Your objective >> Reproduce the entries so that every line matches the original exactly.

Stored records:
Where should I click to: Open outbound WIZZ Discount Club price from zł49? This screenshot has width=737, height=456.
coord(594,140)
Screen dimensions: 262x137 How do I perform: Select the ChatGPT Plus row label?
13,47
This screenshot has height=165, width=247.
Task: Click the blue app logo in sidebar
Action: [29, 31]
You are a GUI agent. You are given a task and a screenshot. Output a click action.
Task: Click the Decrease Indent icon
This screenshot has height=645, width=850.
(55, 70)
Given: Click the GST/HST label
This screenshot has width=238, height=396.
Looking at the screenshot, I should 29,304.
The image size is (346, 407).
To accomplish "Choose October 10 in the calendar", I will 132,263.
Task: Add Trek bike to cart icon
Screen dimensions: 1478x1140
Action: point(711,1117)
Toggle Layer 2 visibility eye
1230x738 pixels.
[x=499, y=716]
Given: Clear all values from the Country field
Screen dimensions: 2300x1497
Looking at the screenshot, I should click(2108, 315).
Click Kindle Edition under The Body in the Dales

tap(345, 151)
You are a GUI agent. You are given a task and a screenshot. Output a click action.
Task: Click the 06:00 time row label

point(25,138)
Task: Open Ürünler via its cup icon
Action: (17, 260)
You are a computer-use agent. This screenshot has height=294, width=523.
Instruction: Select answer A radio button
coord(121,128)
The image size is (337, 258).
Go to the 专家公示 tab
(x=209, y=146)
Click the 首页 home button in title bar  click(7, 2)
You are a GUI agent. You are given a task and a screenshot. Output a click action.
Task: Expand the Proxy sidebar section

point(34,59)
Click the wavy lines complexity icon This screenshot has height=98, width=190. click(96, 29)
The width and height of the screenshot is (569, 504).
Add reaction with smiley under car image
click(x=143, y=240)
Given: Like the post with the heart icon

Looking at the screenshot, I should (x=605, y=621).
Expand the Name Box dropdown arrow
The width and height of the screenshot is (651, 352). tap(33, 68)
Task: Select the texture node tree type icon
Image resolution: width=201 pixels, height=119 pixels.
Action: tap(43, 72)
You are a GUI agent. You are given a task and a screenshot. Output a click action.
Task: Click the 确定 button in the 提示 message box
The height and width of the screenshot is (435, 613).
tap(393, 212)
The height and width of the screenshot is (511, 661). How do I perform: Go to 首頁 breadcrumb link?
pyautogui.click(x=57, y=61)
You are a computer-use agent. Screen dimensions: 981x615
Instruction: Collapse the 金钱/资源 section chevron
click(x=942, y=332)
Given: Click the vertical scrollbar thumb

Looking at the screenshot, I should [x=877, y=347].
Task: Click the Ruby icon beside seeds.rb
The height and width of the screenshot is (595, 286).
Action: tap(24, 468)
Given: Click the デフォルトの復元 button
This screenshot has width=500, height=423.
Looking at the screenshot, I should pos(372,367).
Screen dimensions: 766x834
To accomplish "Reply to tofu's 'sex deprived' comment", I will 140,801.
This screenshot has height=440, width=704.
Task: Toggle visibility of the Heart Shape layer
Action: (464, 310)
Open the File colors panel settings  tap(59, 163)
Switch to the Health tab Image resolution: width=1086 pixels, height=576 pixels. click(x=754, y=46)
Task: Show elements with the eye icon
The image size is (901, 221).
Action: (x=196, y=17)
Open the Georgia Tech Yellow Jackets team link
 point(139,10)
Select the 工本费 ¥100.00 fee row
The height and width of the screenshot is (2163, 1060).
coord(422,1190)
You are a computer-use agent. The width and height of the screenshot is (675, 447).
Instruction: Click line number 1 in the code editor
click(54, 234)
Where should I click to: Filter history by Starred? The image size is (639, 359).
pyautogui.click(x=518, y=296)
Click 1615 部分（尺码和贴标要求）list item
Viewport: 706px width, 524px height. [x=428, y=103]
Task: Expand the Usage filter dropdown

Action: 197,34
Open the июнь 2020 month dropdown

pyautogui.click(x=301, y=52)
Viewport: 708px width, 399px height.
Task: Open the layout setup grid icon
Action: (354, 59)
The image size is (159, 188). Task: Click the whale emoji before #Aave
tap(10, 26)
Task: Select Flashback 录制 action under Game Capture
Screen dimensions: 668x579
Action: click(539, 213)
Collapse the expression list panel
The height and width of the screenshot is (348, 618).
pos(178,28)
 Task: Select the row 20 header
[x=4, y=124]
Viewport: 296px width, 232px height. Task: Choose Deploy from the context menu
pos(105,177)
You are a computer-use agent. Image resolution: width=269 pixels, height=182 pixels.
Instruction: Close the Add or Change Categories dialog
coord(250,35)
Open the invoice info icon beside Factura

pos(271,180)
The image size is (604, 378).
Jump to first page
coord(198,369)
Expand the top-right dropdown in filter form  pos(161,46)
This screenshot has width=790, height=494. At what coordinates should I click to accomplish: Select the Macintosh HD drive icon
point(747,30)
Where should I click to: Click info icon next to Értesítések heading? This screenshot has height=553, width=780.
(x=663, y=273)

Final answer >>
Where should I click to: Open outbound WIZZ Discount Club price from zł49? This screenshot has width=737, height=456.
coord(594,140)
Screen dimensions: 262x137 How do I perform: Select the ChatGPT Plus row label?
13,47
This screenshot has height=165, width=247.
Task: Click the blue app logo in sidebar
Action: [29, 31]
You are a GUI agent. You are given a task and a screenshot. Output a click action.
Task: Click the Decrease Indent icon
This screenshot has height=645, width=850.
(55, 70)
Given: Click the GST/HST label
This screenshot has width=238, height=396.
Looking at the screenshot, I should 29,304.
The image size is (346, 407).
To accomplish "Choose October 10 in the calendar", I will 132,263.
Task: Add Trek bike to cart icon
Screen dimensions: 1478x1140
Action: point(711,1117)
Toggle Layer 2 visibility eye
1230x738 pixels.
[x=499, y=716]
Given: Clear all values from the Country field
Screen dimensions: 2300x1497
Looking at the screenshot, I should click(2108, 315).
Click Kindle Edition under The Body in the Dales

tap(345, 151)
You are a GUI agent. You are given a task and a screenshot. Output a click action.
Task: Click the 06:00 time row label

point(25,138)
Task: Open Ürünler via its cup icon
Action: (17, 260)
You are a computer-use agent. This screenshot has height=294, width=523.
Instruction: Select answer A radio button
coord(121,128)
The image size is (337, 258).
Go to the 专家公示 tab
(x=209, y=146)
Click the 首页 home button in title bar  click(7, 2)
You are a GUI agent. You are given a task and a screenshot. Output a click action.
Task: Expand the Proxy sidebar section

point(34,59)
Click the wavy lines complexity icon This screenshot has height=98, width=190. click(96, 29)
The width and height of the screenshot is (569, 504).
Add reaction with smiley under car image
click(x=143, y=240)
Given: Like the post with the heart icon

Looking at the screenshot, I should (x=605, y=621).
Expand the Name Box dropdown arrow
The width and height of the screenshot is (651, 352). tap(33, 68)
Task: Select the texture node tree type icon
Image resolution: width=201 pixels, height=119 pixels.
Action: tap(43, 72)
You are a GUI agent. You are given a task and a screenshot. Output a click action.
Task: Click the 确定 button in the 提示 message box
The height and width of the screenshot is (435, 613).
tap(393, 212)
The height and width of the screenshot is (511, 661). How do I perform: Go to 首頁 breadcrumb link?
pyautogui.click(x=57, y=61)
You are a computer-use agent. Screen dimensions: 981x615
Instruction: Collapse the 金钱/资源 section chevron
click(x=942, y=332)
Given: Click the vertical scrollbar thumb

Looking at the screenshot, I should [x=877, y=347].
Task: Click the Ruby icon beside seeds.rb
The height and width of the screenshot is (595, 286).
Action: tap(24, 468)
Given: Click the デフォルトの復元 button
This screenshot has width=500, height=423.
Looking at the screenshot, I should pos(372,367).
Screen dimensions: 766x834
To accomplish "Reply to tofu's 'sex deprived' comment", I will 140,801.
This screenshot has height=440, width=704.
Task: Toggle visibility of the Heart Shape layer
Action: (464, 310)
Open the File colors panel settings  tap(59, 163)
Switch to the Health tab Image resolution: width=1086 pixels, height=576 pixels. click(x=754, y=46)
Task: Show elements with the eye icon
The image size is (901, 221).
Action: (x=196, y=17)
Open the Georgia Tech Yellow Jackets team link
 point(139,10)
Select the 工本费 ¥100.00 fee row
The height and width of the screenshot is (2163, 1060).
coord(422,1190)
You are a computer-use agent. The width and height of the screenshot is (675, 447).
Instruction: Click line number 1 in the code editor
click(54, 234)
Where should I click to: Filter history by Starred? The image size is (639, 359).
pyautogui.click(x=518, y=296)
Click 1615 部分（尺码和贴标要求）list item
Viewport: 706px width, 524px height. [x=428, y=103]
Task: Expand the Usage filter dropdown

Action: 197,34
Open the июнь 2020 month dropdown

pyautogui.click(x=301, y=52)
Viewport: 708px width, 399px height.
Task: Open the layout setup grid icon
Action: (354, 59)
The image size is (159, 188). Task: Click the whale emoji before #Aave
tap(10, 26)
Task: Select Flashback 录制 action under Game Capture
Screen dimensions: 668x579
Action: click(539, 213)
Collapse the expression list panel
The height and width of the screenshot is (348, 618).
pos(178,28)
 Task: Select the row 20 header
[x=4, y=124]
Viewport: 296px width, 232px height. Task: Choose Deploy from the context menu
pos(105,177)
You are a computer-use agent. Image resolution: width=269 pixels, height=182 pixels.
Instruction: Close the Add or Change Categories dialog
coord(250,35)
Open the invoice info icon beside Factura

pos(271,180)
The image size is (604, 378).
Jump to first page
coord(198,369)
Expand the top-right dropdown in filter form  pos(161,46)
This screenshot has width=790, height=494. At what coordinates should I click to accomplish: Select the Macintosh HD drive icon
point(747,30)
Where should I click to: Click info icon next to Értesítések heading? This screenshot has height=553, width=780.
(x=663, y=273)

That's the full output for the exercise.